*** EXTRACTED MATERIAL ***

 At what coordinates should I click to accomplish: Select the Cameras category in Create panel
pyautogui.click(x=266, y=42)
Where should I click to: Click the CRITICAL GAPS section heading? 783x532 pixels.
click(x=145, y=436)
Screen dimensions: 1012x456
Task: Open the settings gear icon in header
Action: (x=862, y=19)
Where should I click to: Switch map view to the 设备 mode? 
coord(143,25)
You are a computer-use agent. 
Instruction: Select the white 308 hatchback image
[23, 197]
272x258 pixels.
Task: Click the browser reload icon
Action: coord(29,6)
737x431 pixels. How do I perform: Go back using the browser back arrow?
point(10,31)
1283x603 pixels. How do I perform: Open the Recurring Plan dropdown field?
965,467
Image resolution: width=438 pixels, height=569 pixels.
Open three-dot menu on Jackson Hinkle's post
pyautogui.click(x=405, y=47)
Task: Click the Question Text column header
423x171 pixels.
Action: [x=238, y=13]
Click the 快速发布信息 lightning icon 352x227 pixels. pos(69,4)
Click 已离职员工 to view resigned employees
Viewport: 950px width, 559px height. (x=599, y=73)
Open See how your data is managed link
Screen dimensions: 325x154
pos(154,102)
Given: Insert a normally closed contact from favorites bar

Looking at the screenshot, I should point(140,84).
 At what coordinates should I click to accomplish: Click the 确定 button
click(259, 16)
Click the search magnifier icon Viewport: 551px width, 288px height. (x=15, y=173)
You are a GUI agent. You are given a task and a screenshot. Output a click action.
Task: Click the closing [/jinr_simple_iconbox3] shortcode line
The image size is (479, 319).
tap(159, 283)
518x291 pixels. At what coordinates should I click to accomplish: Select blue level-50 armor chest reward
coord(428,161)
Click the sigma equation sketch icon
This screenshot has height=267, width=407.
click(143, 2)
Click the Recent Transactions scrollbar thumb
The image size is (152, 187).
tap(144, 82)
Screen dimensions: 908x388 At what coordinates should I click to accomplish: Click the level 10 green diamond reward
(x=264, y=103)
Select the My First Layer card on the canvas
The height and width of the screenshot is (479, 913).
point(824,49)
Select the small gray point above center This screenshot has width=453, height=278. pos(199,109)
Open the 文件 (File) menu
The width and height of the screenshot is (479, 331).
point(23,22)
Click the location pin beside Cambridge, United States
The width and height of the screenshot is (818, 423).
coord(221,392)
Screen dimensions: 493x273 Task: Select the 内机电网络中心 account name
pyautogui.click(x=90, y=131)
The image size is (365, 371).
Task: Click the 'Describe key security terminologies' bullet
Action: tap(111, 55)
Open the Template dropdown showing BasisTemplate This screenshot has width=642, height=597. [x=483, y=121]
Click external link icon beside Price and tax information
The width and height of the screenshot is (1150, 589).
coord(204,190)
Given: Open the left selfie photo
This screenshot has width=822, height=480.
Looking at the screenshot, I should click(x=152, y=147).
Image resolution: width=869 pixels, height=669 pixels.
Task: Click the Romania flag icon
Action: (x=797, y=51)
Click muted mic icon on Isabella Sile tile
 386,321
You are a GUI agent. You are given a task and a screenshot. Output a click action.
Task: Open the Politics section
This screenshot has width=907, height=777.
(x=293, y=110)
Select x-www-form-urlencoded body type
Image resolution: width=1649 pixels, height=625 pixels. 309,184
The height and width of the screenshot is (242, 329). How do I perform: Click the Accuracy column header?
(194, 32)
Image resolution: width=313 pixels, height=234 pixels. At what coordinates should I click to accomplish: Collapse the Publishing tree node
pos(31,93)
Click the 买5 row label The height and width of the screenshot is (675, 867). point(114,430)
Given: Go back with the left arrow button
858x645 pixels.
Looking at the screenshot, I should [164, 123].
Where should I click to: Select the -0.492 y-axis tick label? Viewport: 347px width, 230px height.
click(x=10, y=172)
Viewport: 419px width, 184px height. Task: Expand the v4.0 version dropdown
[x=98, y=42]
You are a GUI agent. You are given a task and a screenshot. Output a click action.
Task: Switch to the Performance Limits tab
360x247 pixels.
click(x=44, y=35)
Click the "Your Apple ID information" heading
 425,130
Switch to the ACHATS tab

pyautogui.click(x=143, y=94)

*** End of EXTRACTED MATERIAL ***

__TASK TO COMPLETE__
Say, as a bare number, how many lines of the data hold the string "beside".

__EXPECTED ANSWER__
2